● The task: Copy each of the following entries line for line, with no changes at all.

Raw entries

::::::

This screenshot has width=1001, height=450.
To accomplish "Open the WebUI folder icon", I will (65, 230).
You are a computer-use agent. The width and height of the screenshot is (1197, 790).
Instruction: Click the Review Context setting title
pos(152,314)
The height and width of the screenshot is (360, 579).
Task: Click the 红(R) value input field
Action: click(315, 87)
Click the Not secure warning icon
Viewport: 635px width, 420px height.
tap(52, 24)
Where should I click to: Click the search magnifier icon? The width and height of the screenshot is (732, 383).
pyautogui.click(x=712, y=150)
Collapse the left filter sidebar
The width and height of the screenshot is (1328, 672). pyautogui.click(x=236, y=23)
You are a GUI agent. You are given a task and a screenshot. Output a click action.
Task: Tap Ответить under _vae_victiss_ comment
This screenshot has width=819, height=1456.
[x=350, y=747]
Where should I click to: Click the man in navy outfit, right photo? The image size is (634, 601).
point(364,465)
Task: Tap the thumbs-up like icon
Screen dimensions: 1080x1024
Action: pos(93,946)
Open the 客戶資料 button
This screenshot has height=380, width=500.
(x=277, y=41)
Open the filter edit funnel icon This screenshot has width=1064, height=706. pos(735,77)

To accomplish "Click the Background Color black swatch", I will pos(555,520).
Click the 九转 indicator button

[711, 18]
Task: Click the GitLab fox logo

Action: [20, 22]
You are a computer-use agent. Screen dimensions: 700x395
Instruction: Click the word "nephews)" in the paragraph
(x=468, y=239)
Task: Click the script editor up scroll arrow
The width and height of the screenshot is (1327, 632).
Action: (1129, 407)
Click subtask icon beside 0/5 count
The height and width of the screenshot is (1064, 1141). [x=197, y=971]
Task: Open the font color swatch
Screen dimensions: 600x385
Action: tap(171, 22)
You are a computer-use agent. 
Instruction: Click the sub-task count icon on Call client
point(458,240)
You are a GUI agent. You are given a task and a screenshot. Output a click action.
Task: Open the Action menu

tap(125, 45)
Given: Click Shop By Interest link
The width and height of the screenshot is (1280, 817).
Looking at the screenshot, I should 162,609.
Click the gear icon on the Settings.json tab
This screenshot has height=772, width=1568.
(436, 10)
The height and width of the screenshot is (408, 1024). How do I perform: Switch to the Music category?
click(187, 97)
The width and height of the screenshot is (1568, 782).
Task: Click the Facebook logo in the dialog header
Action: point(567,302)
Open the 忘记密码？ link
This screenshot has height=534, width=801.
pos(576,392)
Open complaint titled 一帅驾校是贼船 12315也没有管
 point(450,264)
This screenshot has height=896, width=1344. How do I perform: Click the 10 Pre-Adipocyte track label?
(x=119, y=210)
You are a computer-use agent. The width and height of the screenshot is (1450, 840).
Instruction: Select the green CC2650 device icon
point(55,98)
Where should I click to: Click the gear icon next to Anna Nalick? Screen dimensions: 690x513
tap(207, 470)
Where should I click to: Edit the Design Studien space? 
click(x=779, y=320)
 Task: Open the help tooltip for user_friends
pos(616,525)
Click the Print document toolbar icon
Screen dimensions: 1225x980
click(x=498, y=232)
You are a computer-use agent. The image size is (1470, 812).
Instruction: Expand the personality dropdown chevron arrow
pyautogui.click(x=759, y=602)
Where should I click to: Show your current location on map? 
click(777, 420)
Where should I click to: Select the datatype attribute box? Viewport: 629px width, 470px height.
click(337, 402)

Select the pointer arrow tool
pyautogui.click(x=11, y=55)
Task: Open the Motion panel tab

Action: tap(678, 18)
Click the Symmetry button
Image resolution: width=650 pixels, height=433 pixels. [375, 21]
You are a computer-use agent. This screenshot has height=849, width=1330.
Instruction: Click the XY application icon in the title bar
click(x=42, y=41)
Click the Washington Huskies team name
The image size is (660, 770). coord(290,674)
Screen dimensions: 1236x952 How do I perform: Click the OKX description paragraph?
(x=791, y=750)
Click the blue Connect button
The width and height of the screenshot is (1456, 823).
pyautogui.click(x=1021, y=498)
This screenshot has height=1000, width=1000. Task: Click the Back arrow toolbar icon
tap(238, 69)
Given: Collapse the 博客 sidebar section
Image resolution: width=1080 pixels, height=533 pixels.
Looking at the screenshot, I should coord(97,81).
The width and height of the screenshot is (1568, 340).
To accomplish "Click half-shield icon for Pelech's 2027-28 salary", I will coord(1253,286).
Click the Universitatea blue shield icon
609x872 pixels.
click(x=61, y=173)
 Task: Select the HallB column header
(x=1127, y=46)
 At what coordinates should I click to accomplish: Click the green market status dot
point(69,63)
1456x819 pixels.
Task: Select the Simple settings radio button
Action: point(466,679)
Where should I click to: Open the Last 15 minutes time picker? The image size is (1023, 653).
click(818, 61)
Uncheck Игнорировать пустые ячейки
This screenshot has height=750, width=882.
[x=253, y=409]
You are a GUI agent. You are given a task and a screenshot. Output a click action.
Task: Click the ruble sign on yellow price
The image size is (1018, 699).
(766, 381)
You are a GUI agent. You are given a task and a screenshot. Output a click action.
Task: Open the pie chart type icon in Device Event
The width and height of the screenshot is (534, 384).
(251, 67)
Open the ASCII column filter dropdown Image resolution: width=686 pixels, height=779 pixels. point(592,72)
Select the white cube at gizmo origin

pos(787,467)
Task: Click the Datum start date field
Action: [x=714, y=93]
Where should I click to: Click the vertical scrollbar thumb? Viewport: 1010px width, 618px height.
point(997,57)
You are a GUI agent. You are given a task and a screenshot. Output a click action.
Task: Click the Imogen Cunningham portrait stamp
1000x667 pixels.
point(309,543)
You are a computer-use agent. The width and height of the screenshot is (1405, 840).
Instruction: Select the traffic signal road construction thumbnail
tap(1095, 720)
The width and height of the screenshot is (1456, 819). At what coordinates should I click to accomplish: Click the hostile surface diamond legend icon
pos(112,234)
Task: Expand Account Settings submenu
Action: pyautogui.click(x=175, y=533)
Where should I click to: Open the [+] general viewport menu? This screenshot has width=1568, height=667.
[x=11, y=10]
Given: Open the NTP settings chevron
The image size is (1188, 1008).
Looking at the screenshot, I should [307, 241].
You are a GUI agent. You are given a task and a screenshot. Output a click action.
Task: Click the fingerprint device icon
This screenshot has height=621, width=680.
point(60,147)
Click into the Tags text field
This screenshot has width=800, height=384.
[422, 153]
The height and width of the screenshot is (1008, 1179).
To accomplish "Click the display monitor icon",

::::::

● The completed task:
This screenshot has width=1001, height=450.
To accomplish "Open the WebUI folder icon", I will (65, 230).
You are a computer-use agent. The width and height of the screenshot is (1197, 790).
Instruction: Click the Review Context setting title
pos(152,314)
The height and width of the screenshot is (360, 579).
Task: Click the 红(R) value input field
Action: click(315, 87)
Click the Not secure warning icon
Viewport: 635px width, 420px height.
tap(52, 24)
Where should I click to: Click the search magnifier icon? The width and height of the screenshot is (732, 383).
pyautogui.click(x=712, y=150)
Collapse the left filter sidebar
The width and height of the screenshot is (1328, 672). pyautogui.click(x=236, y=23)
You are a GUI agent. You are given a task and a screenshot. Output a click action.
Task: Tap Ответить under _vae_victiss_ comment
This screenshot has width=819, height=1456.
[x=350, y=747]
Where should I click to: Click the man in navy outfit, right photo? The image size is (634, 601).
point(364,465)
Task: Tap the thumbs-up like icon
Screen dimensions: 1080x1024
Action: pos(93,946)
Open the 客戶資料 button
This screenshot has height=380, width=500.
(x=277, y=41)
Open the filter edit funnel icon This screenshot has width=1064, height=706. pos(735,77)

To accomplish "Click the Background Color black swatch", I will pos(555,520).
Click the 九转 indicator button

[711, 18]
Task: Click the GitLab fox logo

Action: [20, 22]
You are a computer-use agent. Screen dimensions: 700x395
Instruction: Click the word "nephews)" in the paragraph
(x=468, y=239)
Task: Click the script editor up scroll arrow
The width and height of the screenshot is (1327, 632).
Action: (1129, 407)
Click subtask icon beside 0/5 count
The height and width of the screenshot is (1064, 1141). [x=197, y=971]
Task: Open the font color swatch
Screen dimensions: 600x385
Action: tap(171, 22)
You are a computer-use agent. 
Instruction: Click the sub-task count icon on Call client
point(458,240)
You are a GUI agent. You are given a task and a screenshot. Output a click action.
Task: Open the Action menu

tap(125, 45)
Given: Click Shop By Interest link
The width and height of the screenshot is (1280, 817).
Looking at the screenshot, I should 162,609.
Click the gear icon on the Settings.json tab
This screenshot has height=772, width=1568.
(436, 10)
The height and width of the screenshot is (408, 1024). How do I perform: Switch to the Music category?
click(187, 97)
The width and height of the screenshot is (1568, 782).
Task: Click the Facebook logo in the dialog header
Action: point(567,302)
Open the 忘记密码？ link
This screenshot has height=534, width=801.
pos(576,392)
Open complaint titled 一帅驾校是贼船 12315也没有管
 point(450,264)
This screenshot has height=896, width=1344. How do I perform: Click the 10 Pre-Adipocyte track label?
(x=119, y=210)
You are a computer-use agent. The width and height of the screenshot is (1450, 840).
Instruction: Select the green CC2650 device icon
point(55,98)
Where should I click to: Click the gear icon next to Anna Nalick? Screen dimensions: 690x513
tap(207, 470)
Where should I click to: Edit the Design Studien space? 
click(x=779, y=320)
 Task: Open the help tooltip for user_friends
pos(616,525)
Click the Print document toolbar icon
Screen dimensions: 1225x980
click(x=498, y=232)
You are a computer-use agent. The image size is (1470, 812).
Instruction: Expand the personality dropdown chevron arrow
pyautogui.click(x=759, y=602)
Where should I click to: Show your current location on map? 
click(777, 420)
Where should I click to: Select the datatype attribute box? Viewport: 629px width, 470px height.
click(337, 402)

Select the pointer arrow tool
pyautogui.click(x=11, y=55)
Task: Open the Motion panel tab

Action: tap(678, 18)
Click the Symmetry button
Image resolution: width=650 pixels, height=433 pixels. [375, 21]
You are a computer-use agent. This screenshot has height=849, width=1330.
Instruction: Click the XY application icon in the title bar
click(x=42, y=41)
Click the Washington Huskies team name
The image size is (660, 770). coord(290,674)
Screen dimensions: 1236x952 How do I perform: Click the OKX description paragraph?
(x=791, y=750)
Click the blue Connect button
The width and height of the screenshot is (1456, 823).
pyautogui.click(x=1021, y=498)
This screenshot has height=1000, width=1000. Task: Click the Back arrow toolbar icon
tap(238, 69)
Given: Collapse the 博客 sidebar section
Image resolution: width=1080 pixels, height=533 pixels.
Looking at the screenshot, I should coord(97,81).
The width and height of the screenshot is (1568, 340).
To accomplish "Click half-shield icon for Pelech's 2027-28 salary", I will coord(1253,286).
Click the Universitatea blue shield icon
609x872 pixels.
click(x=61, y=173)
 Task: Select the HallB column header
(x=1127, y=46)
 At what coordinates should I click to accomplish: Click the green market status dot
point(69,63)
1456x819 pixels.
Task: Select the Simple settings radio button
Action: point(466,679)
Where should I click to: Open the Last 15 minutes time picker? The image size is (1023, 653).
click(818, 61)
Uncheck Игнорировать пустые ячейки
This screenshot has height=750, width=882.
[x=253, y=409]
You are a GUI agent. You are given a task and a screenshot. Output a click action.
Task: Click the ruble sign on yellow price
The image size is (1018, 699).
(766, 381)
You are a GUI agent. You are given a task and a screenshot. Output a click action.
Task: Open the pie chart type icon in Device Event
The width and height of the screenshot is (534, 384).
(251, 67)
Open the ASCII column filter dropdown Image resolution: width=686 pixels, height=779 pixels. point(592,72)
Select the white cube at gizmo origin

pos(787,467)
Task: Click the Datum start date field
Action: [x=714, y=93]
Where should I click to: Click the vertical scrollbar thumb? Viewport: 1010px width, 618px height.
point(997,57)
You are a GUI agent. You are given a task and a screenshot. Output a click action.
Task: Click the Imogen Cunningham portrait stamp
1000x667 pixels.
point(309,543)
You are a computer-use agent. The width and height of the screenshot is (1405, 840).
Instruction: Select the traffic signal road construction thumbnail
tap(1095, 720)
The width and height of the screenshot is (1456, 819). At what coordinates should I click to accomplish: Click the hostile surface diamond legend icon
pos(112,234)
Task: Expand Account Settings submenu
Action: pyautogui.click(x=175, y=533)
Where should I click to: Open the [+] general viewport menu? This screenshot has width=1568, height=667.
[x=11, y=10]
Given: Open the NTP settings chevron
The image size is (1188, 1008).
Looking at the screenshot, I should [307, 241].
You are a GUI agent. You are given a task and a screenshot. Output a click action.
Task: Click the fingerprint device icon
This screenshot has height=621, width=680.
point(60,147)
Click into the Tags text field
This screenshot has width=800, height=384.
[422, 153]
The height and width of the screenshot is (1008, 1179).
To accomplish "Click the display monitor icon",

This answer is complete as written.